From our analysis, the most common topic related to the discussion of oral contraceptives is pregnancy. There are also substantial discussions around the pill’s effect on health in general. Interestingly, discussion around men’s role in contraceptive health is among the top 10 topics.

As a senior, entering Bass Connections was a little daunting because it was my first research experience throughout my college experience. However, the BD4RH team was very supportive throughout the process, both in exposing me to Big Data concepts to guiding us in sharpening our methods for the study we wanted to conduct. Throughout the process, I realized that not only is planning ahead very important for a research study, but having a team that can divide work based on each other’s strengths is imperative. Looking back, clarifying our question and refining what inputs and outputs were hoping to produce would have made the research process smoother.

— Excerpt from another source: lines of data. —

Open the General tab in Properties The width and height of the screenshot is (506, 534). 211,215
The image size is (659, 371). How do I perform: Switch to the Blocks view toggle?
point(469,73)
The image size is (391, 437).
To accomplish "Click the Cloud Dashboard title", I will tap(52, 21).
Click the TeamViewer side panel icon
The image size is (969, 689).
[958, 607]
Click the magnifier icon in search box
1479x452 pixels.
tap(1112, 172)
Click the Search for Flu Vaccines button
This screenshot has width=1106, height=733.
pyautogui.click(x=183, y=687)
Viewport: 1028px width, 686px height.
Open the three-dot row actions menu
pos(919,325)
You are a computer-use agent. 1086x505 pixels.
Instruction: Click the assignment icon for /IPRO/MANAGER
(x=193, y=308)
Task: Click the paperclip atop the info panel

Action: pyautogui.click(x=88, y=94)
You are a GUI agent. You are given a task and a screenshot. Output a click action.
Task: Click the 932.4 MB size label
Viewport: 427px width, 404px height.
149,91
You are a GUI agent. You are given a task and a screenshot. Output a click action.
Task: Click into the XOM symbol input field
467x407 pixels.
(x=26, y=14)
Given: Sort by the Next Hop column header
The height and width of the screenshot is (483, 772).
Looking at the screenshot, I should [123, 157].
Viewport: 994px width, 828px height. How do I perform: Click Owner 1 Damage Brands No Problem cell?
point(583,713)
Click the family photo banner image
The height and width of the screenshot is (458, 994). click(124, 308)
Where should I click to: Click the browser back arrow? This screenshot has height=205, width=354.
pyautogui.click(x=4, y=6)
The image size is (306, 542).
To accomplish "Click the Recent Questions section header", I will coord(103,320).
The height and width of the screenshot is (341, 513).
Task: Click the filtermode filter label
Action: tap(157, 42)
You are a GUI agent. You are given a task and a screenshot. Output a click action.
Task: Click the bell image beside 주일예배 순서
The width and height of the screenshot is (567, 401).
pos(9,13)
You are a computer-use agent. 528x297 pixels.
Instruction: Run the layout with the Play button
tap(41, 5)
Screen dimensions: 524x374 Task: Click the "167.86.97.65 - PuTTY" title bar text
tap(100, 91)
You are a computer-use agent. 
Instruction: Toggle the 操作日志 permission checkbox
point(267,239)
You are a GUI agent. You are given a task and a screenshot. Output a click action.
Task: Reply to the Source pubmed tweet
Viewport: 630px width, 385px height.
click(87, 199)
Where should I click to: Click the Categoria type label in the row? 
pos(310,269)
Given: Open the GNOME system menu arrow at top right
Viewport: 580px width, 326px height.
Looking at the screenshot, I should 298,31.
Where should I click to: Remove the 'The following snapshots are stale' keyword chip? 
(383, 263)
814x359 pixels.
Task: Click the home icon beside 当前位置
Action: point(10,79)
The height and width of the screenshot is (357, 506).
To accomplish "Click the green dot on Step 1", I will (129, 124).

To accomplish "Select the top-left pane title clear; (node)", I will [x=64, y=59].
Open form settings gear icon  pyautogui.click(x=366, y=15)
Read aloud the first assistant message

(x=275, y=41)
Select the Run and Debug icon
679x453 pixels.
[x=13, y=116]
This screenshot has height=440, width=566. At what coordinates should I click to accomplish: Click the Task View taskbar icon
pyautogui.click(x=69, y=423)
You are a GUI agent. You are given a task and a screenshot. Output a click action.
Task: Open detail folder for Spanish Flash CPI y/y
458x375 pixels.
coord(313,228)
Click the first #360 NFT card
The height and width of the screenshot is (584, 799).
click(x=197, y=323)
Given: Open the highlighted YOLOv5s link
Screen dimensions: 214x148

However, the iterative process of reworking our questions and methods allowed us to really take ownership of our research design, which felt more involved than simply being a research assistant. Moving forward, I hope to learn to continue building my foundations in research and stepping out of my comfort zone by improving my technical skills. –Shana Abraham ’21

Even though I was only on the team for one year, I was able to learn so much and grow my research skills extensively. Not only do I now have an appreciation for the field of big data, I also understand what an iterative and fascinating process completing a research project can be. I learned so much about working with a team of diverse members that all had different skill sets, and I think that this was one of the most formative and important experiences that I will take with me long after my time at Duke. Though the research process was sometimes daunting, it was manageable given the support of my team members and mentors who were more than happy to discuss issues and give advice all along the way. I look forward to bringing all of the lessons I learned as a member of the bd4rh team into continuing to improve my research skills, even after graduation. –Meghan Peel ’21

Myths and Misinformation Surrounding Oral Contraceptives on Twitter

Poster by Shana Abraham, Priya Parkash, Meghan Peel and Qintian Zhang (runner up, Bass Connections Poster Competition, Judges’ Selection)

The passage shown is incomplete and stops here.